§ **EXERCISES**:
1. In the Ebola and inequality article, how many people does an infected person transmit Ebola to?
2. Continue the Ebola and inequality article from its final sentence.

§ **EXERCISE TEXT**:
BEGIN

Failure to act will worsen the divide between poor and rich countries.

Ebola looms like an ominous cloud over western Africa. For me, it’s a stark reminder of the extremely unequal world we live in, which is becoming worse instead of better.

Inequality has been in the news and on the talking points of elected officials in recent years. The financial crisis spurred attention to the increasing concentration of wealth among the one percent, and the falling prosperity of practically everyone else.

US citizens often think of inequality in national terms, as we consider the haves and have-nots within our own borders, and where we fit in on the spectrum. We also compare ourselves to global fat cats; the jet setting moguls among the burgeoning billionaire class. People around the world were dismayed when my colleague Ricardo Fuentes and I told the world that the 85 richest people on the planet own the same amount of wealth as the bottom half of humanity. (And hopefully those watching Russell Brand on David Letterman last week were too.)

Unfortunately, ordinary citizens living in much of the west spend little time considering the enormous inequality between theirs and the world’s poorest countries.

The chart below illustrates the incredible economic divide between rich and poor countries. However, this divide is about more than mere income and wealth differences. This divide also entails a world of extreme inequalities in terms of the quality of life people experience. The only criteria for whether you may live a relatively safe and healthful life, instead of one threatened by easy to cure diseases and lack of opportunity, is the lottery of where, and to whom, you’re born.

inequality-graph-OUS

The Ebola epidemic is putting this ‘inequality of geography’ into sharp relief.

Consider that the alarming spread of the disease in Western Africa poses little threat to people living in rich countries (despite how some media outlets might incite you to react to Ebola). This is because public health systems are magnitudes better resourced and capable to inhibit Ebola’s proliferation here. In fact, Ebola isn’t even a highly communicative disease (an infected person only transmits it to one or two people). In this respect, the slow response to Ebola and the unwillingness to help by rich country governments is appalling. Swift, concerted effort could quickly contain this crisis, and save the lives of potentially hundreds of thousands.

END

§ **STORED DATA**:
BEGIN

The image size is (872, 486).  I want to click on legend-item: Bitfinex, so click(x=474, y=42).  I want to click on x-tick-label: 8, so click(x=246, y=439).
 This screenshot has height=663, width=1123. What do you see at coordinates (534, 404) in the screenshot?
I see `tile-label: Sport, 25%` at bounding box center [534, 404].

END

§ **ANSWERS TO THE EXERCISE**:
1. One or two people.

2.
Failure to act will also worsen inequality between poor and rich countries. Raymond Gilpin on the African Arguments blog writes,

One of the lessons of this Ebola outbreak is that countries that ignore pronounced inequality do so at their peril. Not only are such societies more fractured and unstable, they are also less resilient to socio-economic shocks.”

The divide between today’s Ebola-infected countries and those with the capacity to stomp out its spread is enormous. Countries facing the Ebola crisis already rank at the bottom of the inequality adjusted Human Development Index (a measure of human development based on country level inequalities in health, education and income). Of 144 countries on the ranking, Liberia ranks at 135, Guinea at 138, and Sierra Leone 143. The slow response by richer countries threatens to make inequality worse both within these countries, and between them and rich countries.

While we hear on the news the sheer number of lives threatened and lost, what we don’t hear as much about is the ripple effect across economies. Farmers’ fields are being left abandoned, while shops and businesses are forced to close. Livelihoods and incomes are being lost, economic growth is hampered, and the persistent great divide between the world’s poor and rich is made even worse.